I'm a recent convert from Roman Catholicism, just began my journey into the reformed faith about a year ago. The odd thing is, my conversion happened was seemingly unprompted by any individual. What I mean is, I decided to start reading the bible more, praying, and listening to protestant preaching. At the time I thought I knew the difference between Roman Catholicism and protestantism, but I had no clue. My wife and I, she being a former devout Catholic, (even worked at the Catholic diocese of Grand Rapids a few years ago) are now proud of our reformed Christian faith and try to evangelize our own families. This whole journey has been amazing, and seeing how it was God who initiated it, who brought me to life after being spiritually dead is a testament to His Mercy and greatness.

One of the most effective methods I just started to notice is, most Roman Catholics have no idea what they believe. Some do, but most are in the dark on what the mass does/is. I have been teaching my family about the fear of God. I keep pressing that, then later move on to the sacrifice of the mass. I seldom get into debates about transubstantiation. Keep emphasizing the danger of the sacrifice of the mass. What ends up happening, or at least in my family's case, is they keep questioning what is going on at the mass while they are there every Sunday. 

Most of my family seemed to understand the doctrine of justification right away. Everyone, however, thought they could believe the reformed teaching on justification and still go to mass, week in and week out. So the next step was teaching them that if they are offending God by partaking in the sacrifice of the mass, they could be in danger.
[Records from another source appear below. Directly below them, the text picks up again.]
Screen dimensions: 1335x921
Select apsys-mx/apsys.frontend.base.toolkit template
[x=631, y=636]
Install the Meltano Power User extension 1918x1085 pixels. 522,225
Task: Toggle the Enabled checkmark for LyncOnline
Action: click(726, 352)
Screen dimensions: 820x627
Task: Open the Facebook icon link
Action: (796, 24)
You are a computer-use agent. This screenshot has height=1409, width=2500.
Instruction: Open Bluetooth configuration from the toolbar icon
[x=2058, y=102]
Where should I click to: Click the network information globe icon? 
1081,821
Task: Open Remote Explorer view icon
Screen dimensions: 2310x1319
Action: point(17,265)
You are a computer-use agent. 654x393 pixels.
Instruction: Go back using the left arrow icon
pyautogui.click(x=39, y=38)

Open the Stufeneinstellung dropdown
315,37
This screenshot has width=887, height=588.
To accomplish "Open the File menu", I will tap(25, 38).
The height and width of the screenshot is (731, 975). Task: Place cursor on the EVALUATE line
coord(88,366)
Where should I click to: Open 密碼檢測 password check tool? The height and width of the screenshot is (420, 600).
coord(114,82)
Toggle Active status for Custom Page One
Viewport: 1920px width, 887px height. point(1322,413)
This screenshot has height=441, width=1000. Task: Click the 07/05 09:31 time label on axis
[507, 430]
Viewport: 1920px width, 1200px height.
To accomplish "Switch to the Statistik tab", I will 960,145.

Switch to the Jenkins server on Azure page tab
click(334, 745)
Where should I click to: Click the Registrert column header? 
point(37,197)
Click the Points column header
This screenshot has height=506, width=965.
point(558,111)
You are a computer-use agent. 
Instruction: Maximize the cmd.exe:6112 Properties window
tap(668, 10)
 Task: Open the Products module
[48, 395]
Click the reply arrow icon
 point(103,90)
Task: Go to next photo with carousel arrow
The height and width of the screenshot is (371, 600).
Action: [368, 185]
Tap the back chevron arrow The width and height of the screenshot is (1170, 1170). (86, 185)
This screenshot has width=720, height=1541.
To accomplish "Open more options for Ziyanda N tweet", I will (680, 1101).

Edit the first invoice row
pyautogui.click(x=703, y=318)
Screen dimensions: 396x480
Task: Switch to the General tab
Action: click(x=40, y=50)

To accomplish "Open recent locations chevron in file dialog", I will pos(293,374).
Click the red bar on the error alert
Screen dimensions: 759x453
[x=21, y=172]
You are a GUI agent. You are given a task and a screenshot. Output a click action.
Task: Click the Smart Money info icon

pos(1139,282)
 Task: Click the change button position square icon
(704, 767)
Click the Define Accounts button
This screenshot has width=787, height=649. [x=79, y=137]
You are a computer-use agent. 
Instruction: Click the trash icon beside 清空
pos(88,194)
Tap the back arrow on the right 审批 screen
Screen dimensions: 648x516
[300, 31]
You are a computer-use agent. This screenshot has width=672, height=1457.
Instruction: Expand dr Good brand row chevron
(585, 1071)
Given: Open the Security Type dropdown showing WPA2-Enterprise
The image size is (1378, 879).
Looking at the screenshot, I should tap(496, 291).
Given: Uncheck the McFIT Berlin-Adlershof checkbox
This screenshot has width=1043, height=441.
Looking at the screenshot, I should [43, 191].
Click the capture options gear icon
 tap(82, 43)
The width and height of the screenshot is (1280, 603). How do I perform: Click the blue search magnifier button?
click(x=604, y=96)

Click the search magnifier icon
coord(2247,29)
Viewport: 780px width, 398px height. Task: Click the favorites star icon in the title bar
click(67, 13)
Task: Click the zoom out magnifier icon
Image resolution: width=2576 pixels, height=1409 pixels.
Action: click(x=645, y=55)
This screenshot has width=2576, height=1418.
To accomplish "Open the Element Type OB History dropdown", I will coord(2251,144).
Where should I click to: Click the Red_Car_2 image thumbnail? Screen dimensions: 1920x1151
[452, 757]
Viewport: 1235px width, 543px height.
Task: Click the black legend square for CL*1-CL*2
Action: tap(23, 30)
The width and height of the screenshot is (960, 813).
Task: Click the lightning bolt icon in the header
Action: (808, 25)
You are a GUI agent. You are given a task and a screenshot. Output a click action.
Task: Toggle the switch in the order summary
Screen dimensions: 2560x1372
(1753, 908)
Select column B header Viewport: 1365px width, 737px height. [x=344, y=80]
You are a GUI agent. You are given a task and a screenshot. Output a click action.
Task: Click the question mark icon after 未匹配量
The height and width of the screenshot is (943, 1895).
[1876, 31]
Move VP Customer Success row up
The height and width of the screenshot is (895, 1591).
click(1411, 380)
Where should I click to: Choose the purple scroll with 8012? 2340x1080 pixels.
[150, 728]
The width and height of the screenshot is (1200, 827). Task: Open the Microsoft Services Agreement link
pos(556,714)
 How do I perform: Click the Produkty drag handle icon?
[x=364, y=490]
They all are skeptical of Roman Catholicism now, but have not come out yet. I wait, hope and pray with patience, but it is a gift watching them seemingly slowly convert. In my opinion, most Roman Catholics don't know a whole lot about catholicism, and actually think like a protestant. One thing I kept noticing with my family was none seemed to understand what they believed, so when i asked them questions about their catholic faith, they didn't have an initial answer, but rather would look up online their own beliefs and had to actually learn what Roman Catholicism actually is all about. 

I have been debating writing a book about the experience and how to talk evangelize Roman Catholics. I have learned a lot, but also realize I have much to learn. I'm not sure if something like that exists, but could be very helpful. 

Anyway, although I don't have any tracts, I can say RC Sproul's teaching on Justification was the most helpful for me. I try to teach John Knox and John Calvin's views on the mass as well, but only after checking their understanding on justification.


----------



## MichaelNZ

Josh Williamson said:


> Check out Welcome to Proclaiming the Gospel - They've got some excellent tracts aimed at Roman Catholics.



Thanks. That site looks very good. Unfortunately I'm a college student with not much money so I was looking for something I could print out myself.

I have written one of my own. Please tell me what you think and feel free to use it as much as you want (PM me if you want the Publisher editable file): https://drive.google.com/file/d/0B999PYCKKR0-RWlwMnYtNk9vX0U/view?usp=sharing


----------



## PuritanCovenanter

You might be interested in Richard Bennett's work. http://www.bereanbeacon.org/en/


----------



## Matthew Willard Lankford

Chapel Library has a very good tract: www.chapellibrary.org/files/4113/7643/3402/wrcf.pdf

Richard Bennett's Berean Beacon is also very good: \
English: http://www.bereanbeacon.org/articles/#gnfc
Spanish: http://www.bereanbeacon.org/es/


----------